Here are four sporting lessons on agility for business leaders to help get your game on

Agility isn’t just about speed. It’s a series of agile moves focused on growth and sustained efforts.

Borrowing a basketball analogy, we consider the “Triple Threat” position, where a player has four options: shoot, dribble, pass the ball or abandon the game.

Analysing the market potential, core competencies and domain expertise, a business leader can choose to:

  • Shoot – Scoring, as quickly as possible
  • Dribble – Get into a better position, such as to develop competencies for future opportunities
  • Pass – Dramatically change direction and strategy; but get ready gain to receive the ball again
  • Abandon the game & fail fast – Tap out, recover and regroup to improve your game.

Now, the players and the game keeps changing. While you can lead in the scoreboard in the first quarter, it doesn’t determine your performance in the next.  

Business leaders need to master making a series of moves, and above all, consistently make choices: because as long as you’re in the game, you always have a choice.

As leaders, we are human first, leaders second. And as humans, we default to preferring the status quo. It’s an unnatural state to thrive in. We naturally default to inertia. 

There’s no divining rod for where we’re heading, but constantly anticipating change gives you a head start. 

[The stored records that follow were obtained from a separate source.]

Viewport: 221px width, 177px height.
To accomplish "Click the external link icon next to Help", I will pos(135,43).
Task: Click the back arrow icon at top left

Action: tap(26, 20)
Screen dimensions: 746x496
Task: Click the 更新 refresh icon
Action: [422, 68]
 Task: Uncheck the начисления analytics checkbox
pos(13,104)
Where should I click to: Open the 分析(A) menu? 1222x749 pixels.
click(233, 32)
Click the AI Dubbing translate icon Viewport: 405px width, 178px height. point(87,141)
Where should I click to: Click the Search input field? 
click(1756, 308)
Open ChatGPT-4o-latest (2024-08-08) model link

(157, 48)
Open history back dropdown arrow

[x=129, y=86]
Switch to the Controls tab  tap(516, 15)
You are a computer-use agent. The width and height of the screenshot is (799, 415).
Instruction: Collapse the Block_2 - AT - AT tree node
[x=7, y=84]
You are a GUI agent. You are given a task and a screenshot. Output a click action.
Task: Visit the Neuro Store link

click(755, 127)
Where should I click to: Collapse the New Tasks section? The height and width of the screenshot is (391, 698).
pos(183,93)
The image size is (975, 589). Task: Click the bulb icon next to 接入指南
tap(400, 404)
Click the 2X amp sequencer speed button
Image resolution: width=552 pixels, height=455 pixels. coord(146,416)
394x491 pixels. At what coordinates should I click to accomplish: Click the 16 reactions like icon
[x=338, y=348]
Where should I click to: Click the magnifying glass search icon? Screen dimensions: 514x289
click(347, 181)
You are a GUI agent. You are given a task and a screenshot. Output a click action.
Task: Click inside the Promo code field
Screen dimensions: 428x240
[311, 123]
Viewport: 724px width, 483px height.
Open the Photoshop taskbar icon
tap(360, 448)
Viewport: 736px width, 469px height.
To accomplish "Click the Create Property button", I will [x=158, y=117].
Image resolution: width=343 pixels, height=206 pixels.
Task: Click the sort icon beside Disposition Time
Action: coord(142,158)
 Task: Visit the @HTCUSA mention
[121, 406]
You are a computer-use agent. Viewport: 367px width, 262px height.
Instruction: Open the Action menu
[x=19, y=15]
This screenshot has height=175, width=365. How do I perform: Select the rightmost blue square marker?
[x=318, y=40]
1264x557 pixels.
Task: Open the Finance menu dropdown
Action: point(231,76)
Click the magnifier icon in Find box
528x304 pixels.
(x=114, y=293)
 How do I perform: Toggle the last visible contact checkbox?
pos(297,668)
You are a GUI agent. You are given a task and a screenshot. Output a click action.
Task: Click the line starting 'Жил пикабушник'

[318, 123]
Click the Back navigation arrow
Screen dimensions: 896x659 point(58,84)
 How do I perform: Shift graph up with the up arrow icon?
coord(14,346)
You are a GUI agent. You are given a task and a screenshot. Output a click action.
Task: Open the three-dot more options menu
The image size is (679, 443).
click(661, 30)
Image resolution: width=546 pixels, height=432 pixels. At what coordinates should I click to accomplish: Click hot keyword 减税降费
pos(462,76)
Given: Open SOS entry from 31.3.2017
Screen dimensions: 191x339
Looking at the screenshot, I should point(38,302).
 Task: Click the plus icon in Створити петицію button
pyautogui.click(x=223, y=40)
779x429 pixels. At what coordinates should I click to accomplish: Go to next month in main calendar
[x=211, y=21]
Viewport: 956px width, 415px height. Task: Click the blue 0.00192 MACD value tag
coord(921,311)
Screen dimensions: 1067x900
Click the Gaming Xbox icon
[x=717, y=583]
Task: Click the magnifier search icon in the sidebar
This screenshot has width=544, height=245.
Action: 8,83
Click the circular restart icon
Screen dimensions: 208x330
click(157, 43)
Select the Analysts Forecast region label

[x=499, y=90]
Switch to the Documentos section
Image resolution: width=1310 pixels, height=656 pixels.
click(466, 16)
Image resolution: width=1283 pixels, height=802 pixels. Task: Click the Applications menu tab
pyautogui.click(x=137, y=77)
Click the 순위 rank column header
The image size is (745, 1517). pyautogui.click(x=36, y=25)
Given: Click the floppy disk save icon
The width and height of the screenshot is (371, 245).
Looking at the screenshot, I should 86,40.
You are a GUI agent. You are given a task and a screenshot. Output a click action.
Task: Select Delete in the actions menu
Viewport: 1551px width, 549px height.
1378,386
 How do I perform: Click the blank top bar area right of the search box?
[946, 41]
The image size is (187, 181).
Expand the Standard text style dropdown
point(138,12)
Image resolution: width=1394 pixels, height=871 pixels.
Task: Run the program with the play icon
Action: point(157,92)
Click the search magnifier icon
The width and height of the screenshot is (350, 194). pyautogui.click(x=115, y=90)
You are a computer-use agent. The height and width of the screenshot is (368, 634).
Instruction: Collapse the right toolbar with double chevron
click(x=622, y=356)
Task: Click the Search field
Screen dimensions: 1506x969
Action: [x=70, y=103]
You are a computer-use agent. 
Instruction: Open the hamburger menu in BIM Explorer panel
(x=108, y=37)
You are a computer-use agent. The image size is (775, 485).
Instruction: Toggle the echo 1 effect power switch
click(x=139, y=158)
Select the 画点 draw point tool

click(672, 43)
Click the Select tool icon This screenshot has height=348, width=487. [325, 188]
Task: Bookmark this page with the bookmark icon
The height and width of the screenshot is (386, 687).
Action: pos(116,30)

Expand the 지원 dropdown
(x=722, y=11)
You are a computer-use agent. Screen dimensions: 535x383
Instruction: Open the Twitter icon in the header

Similar to the game in the court, this happens with some foresight on understanding the range of possibilities that may happen, such as market conditions, patterns of movement, or competitor advantages.

As events develop, it’s important to act on imperfect information to understand and experience outcomes, and the iterative process of continuous improvement.

These are all choices, and sometimes making a decision is sometimes worse than making a bad decision. 

Even when backed into a corner, choosing to retreat is a choice. There is no shame in retreating; it is not failure. Not course-correcting is.

Leaders who only play the short game make safe bets and avoid risky moves, and pat themselves on the back after scoring.

Playing the long game requires stamina, placing bets on what big moves can beat the odds. This is strategic decision-making that requires tapping into the enablers of agility: reserves, skillsets and networks.

What’s commonly misunderstood is that reserve refers to capital, but overlook people, skills and time – untapped potential. 

To fall back on another sport, baseball: Moneyball was groundbreaking in how leagues in evaluating, assembling and trading players to form a winning team based on data science. 

But valuation based on past performance is no longer an advantage.

Trevor Bauer famously transformed himself as a mediocre baseball athlete into a $13 million-a-year All-Star pitcher. His singular talent? Relentless, data-driven focus on self-improvement.

Beyond baseball, the authors behind The MVP Machine share are lessons for everyday life: how success stems not from focusing on finished products, but from making the most of untapped potential.

No amount of theorising will help you get better at getting better. Get out on the court, get your game on.